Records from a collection

***

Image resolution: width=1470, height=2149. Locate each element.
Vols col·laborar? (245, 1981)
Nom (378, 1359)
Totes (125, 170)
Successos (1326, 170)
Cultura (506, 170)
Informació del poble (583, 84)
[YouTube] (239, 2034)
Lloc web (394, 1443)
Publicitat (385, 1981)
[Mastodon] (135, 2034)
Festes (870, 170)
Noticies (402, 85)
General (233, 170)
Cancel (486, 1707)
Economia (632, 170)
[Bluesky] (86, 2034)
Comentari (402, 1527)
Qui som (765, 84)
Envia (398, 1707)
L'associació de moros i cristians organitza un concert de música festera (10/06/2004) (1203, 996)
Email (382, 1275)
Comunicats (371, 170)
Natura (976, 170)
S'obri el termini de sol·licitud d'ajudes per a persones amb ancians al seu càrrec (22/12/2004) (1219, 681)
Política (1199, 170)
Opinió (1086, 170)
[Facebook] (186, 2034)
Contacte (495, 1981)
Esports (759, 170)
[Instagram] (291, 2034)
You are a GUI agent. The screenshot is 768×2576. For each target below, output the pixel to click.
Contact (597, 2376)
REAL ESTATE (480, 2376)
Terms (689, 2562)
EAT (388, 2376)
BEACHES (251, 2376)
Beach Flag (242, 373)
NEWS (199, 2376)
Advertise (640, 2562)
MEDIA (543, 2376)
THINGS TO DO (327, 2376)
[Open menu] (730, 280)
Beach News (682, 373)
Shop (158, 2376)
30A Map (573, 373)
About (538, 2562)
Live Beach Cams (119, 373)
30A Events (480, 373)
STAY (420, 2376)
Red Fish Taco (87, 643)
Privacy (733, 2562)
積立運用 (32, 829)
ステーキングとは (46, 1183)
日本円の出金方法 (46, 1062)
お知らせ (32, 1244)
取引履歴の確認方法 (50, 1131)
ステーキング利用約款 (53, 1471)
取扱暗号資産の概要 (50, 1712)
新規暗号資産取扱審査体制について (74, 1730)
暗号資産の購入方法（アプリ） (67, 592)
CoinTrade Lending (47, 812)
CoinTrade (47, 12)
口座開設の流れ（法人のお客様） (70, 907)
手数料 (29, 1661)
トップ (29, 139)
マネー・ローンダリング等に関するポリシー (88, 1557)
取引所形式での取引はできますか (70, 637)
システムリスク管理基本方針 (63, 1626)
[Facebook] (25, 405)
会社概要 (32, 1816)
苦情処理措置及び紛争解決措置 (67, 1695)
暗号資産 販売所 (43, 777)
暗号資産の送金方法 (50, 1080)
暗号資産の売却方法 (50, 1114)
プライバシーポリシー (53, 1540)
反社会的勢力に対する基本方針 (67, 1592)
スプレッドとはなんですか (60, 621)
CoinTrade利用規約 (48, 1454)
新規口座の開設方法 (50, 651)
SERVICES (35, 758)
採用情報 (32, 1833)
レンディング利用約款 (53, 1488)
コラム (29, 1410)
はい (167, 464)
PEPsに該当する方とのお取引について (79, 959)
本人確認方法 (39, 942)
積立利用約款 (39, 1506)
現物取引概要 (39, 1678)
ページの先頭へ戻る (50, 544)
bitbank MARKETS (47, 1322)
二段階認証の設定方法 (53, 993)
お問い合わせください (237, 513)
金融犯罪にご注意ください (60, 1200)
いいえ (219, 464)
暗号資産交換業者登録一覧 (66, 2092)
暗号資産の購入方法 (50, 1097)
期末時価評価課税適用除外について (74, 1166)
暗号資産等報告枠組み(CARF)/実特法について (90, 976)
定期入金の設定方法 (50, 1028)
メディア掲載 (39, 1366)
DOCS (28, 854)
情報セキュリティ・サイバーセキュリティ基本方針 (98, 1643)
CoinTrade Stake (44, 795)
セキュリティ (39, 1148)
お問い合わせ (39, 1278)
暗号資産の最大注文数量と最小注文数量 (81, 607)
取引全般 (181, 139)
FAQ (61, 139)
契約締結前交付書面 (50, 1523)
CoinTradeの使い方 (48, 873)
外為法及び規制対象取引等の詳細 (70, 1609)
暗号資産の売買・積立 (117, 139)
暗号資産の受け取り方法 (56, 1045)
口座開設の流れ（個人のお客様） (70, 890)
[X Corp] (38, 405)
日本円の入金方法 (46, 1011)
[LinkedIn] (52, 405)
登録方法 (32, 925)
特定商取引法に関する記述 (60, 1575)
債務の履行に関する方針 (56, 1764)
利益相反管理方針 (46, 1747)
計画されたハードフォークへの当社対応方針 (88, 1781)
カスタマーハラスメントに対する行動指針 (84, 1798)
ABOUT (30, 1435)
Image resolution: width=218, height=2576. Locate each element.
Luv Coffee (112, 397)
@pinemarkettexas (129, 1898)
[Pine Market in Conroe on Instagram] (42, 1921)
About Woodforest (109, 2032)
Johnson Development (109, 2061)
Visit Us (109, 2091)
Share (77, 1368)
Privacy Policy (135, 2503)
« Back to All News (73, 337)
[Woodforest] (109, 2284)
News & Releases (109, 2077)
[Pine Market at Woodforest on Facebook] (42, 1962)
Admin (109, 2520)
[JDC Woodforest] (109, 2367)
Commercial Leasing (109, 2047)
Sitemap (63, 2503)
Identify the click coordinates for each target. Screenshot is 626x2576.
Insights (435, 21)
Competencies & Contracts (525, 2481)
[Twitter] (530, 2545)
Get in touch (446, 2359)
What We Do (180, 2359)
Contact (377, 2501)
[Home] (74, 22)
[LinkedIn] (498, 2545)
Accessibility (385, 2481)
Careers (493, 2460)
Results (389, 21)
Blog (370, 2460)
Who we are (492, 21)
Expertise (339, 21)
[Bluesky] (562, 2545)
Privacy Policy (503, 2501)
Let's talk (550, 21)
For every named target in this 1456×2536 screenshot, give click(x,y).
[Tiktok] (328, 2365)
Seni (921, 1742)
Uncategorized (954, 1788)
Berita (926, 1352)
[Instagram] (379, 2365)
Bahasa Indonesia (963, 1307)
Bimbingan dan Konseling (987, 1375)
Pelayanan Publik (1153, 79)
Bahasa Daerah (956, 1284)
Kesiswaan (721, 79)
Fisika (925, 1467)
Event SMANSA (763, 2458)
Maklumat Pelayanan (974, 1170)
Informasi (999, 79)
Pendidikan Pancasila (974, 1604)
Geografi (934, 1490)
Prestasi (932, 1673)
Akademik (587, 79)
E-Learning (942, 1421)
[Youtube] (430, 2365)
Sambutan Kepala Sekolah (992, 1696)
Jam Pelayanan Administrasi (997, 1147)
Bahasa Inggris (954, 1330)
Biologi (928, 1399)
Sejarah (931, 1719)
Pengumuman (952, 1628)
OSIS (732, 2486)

***

WHAT TO WORK ON: Copy each line of the entries exactly.

RESPONSE:
Image resolution: width=1470, height=2149. Locate each element.
Vols col·laborar? (245, 1981)
Nom (378, 1359)
Totes (125, 170)
Successos (1326, 170)
Cultura (506, 170)
Informació del poble (583, 84)
[YouTube] (239, 2034)
Lloc web (394, 1443)
Publicitat (385, 1981)
[Mastodon] (135, 2034)
Festes (870, 170)
Noticies (402, 85)
General (233, 170)
Cancel (486, 1707)
Economia (632, 170)
[Bluesky] (86, 2034)
Comentari (402, 1527)
Qui som (765, 84)
Envia (398, 1707)
L'associació de moros i cristians organitza un concert de música festera (10/06/2004) (1203, 996)
Email (382, 1275)
Comunicats (371, 170)
Natura (976, 170)
S'obri el termini de sol·licitud d'ajudes per a persones amb ancians al seu càrrec (22/12/2004) (1219, 681)
Política (1199, 170)
Opinió (1086, 170)
[Facebook] (186, 2034)
Contacte (495, 1981)
Esports (759, 170)
[Instagram] (291, 2034)
You are a GUI agent. The screenshot is 768×2576. For each target below, output the pixel to click.
Contact (597, 2376)
REAL ESTATE (480, 2376)
Terms (689, 2562)
EAT (388, 2376)
BEACHES (251, 2376)
Beach Flag (242, 373)
NEWS (199, 2376)
Advertise (640, 2562)
MEDIA (543, 2376)
THINGS TO DO (327, 2376)
[Open menu] (730, 280)
Beach News (682, 373)
Shop (158, 2376)
30A Map (573, 373)
About (538, 2562)
Live Beach Cams (119, 373)
30A Events (480, 373)
STAY (420, 2376)
Red Fish Taco (87, 643)
Privacy (733, 2562)
積立運用 (32, 829)
ステーキングとは (46, 1183)
日本円の出金方法 (46, 1062)
お知らせ (32, 1244)
取引履歴の確認方法 (50, 1131)
ステーキング利用約款 (53, 1471)
取扱暗号資産の概要 (50, 1712)
新規暗号資産取扱審査体制について (74, 1730)
暗号資産の購入方法（アプリ） (67, 592)
CoinTrade Lending (47, 812)
CoinTrade (47, 12)
口座開設の流れ（法人のお客様） (70, 907)
手数料 (29, 1661)
トップ (29, 139)
マネー・ローンダリング等に関するポリシー (88, 1557)
取引所形式での取引はできますか (70, 637)
システムリスク管理基本方針 (63, 1626)
[Facebook] (25, 405)
会社概要 (32, 1816)
苦情処理措置及び紛争解決措置 (67, 1695)
暗号資産 販売所 (43, 777)
暗号資産の送金方法 (50, 1080)
暗号資産の売却方法 (50, 1114)
プライバシーポリシー (53, 1540)
反社会的勢力に対する基本方針 (67, 1592)
スプレッドとはなんですか (60, 621)
CoinTrade利用規約 (48, 1454)
新規口座の開設方法 (50, 651)
SERVICES (35, 758)
採用情報 (32, 1833)
レンディング利用約款 (53, 1488)
コラム (29, 1410)
はい (167, 464)
PEPsに該当する方とのお取引について (79, 959)
本人確認方法 (39, 942)
積立利用約款 (39, 1506)
現物取引概要 (39, 1678)
ページの先頭へ戻る (50, 544)
bitbank MARKETS (47, 1322)
二段階認証の設定方法 (53, 993)
お問い合わせください (237, 513)
金融犯罪にご注意ください (60, 1200)
いいえ (219, 464)
暗号資産交換業者登録一覧 (66, 2092)
暗号資産の購入方法 (50, 1097)
期末時価評価課税適用除外について (74, 1166)
暗号資産等報告枠組み(CARF)/実特法について (90, 976)
定期入金の設定方法 (50, 1028)
メディア掲載 (39, 1366)
DOCS (28, 854)
情報セキュリティ・サイバーセキュリティ基本方針 (98, 1643)
CoinTrade Stake (44, 795)
セキュリティ (39, 1148)
お問い合わせ (39, 1278)
暗号資産の最大注文数量と最小注文数量 (81, 607)
取引全般 (181, 139)
FAQ (61, 139)
契約締結前交付書面 (50, 1523)
CoinTradeの使い方 (48, 873)
外為法及び規制対象取引等の詳細 (70, 1609)
暗号資産の売買・積立 (117, 139)
暗号資産の受け取り方法 (56, 1045)
口座開設の流れ（個人のお客様） (70, 890)
[X Corp] (38, 405)
日本円の入金方法 (46, 1011)
[LinkedIn] (52, 405)
登録方法 (32, 925)
特定商取引法に関する記述 (60, 1575)
債務の履行に関する方針 (56, 1764)
利益相反管理方針 (46, 1747)
計画されたハードフォークへの当社対応方針 (88, 1781)
カスタマーハラスメントに対する行動指針 (84, 1798)
ABOUT (30, 1435)
Image resolution: width=218, height=2576. Locate each element.
Luv Coffee (112, 397)
@pinemarkettexas (129, 1898)
[Pine Market in Conroe on Instagram] (42, 1921)
About Woodforest (109, 2032)
Johnson Development (109, 2061)
Visit Us (109, 2091)
Share (77, 1368)
Privacy Policy (135, 2503)
« Back to All News (73, 337)
[Woodforest] (109, 2284)
News & Releases (109, 2077)
[Pine Market at Woodforest on Facebook] (42, 1962)
Admin (109, 2520)
[JDC Woodforest] (109, 2367)
Commercial Leasing (109, 2047)
Sitemap (63, 2503)
Identify the click coordinates for each target. Screenshot is 626x2576.
Insights (435, 21)
Competencies & Contracts (525, 2481)
[Twitter] (530, 2545)
Get in touch (446, 2359)
What We Do (180, 2359)
Contact (377, 2501)
[Home] (74, 22)
[LinkedIn] (498, 2545)
Accessibility (385, 2481)
Careers (493, 2460)
Results (389, 21)
Blog (370, 2460)
Who we are (492, 21)
Expertise (339, 21)
[Bluesky] (562, 2545)
Privacy Policy (503, 2501)
Let's talk (550, 21)
For every named target in this 1456×2536 screenshot, give click(x,y).
[Tiktok] (328, 2365)
Seni (921, 1742)
Uncategorized (954, 1788)
Berita (926, 1352)
[Instagram] (379, 2365)
Bahasa Indonesia (963, 1307)
Bimbingan dan Konseling (987, 1375)
Pelayanan Publik (1153, 79)
Bahasa Daerah (956, 1284)
Kesiswaan (721, 79)
Fisika (925, 1467)
Event SMANSA (763, 2458)
Maklumat Pelayanan (974, 1170)
Informasi (999, 79)
Pendidikan Pancasila (974, 1604)
Geografi (934, 1490)
Prestasi (932, 1673)
Akademik (587, 79)
E-Learning (942, 1421)
[Youtube] (430, 2365)
Sambutan Kepala Sekolah (992, 1696)
Jam Pelayanan Administrasi (997, 1147)
Bahasa Inggris (954, 1330)
Biologi (928, 1399)
Sejarah (931, 1719)
Pengumuman (952, 1628)
OSIS (732, 2486)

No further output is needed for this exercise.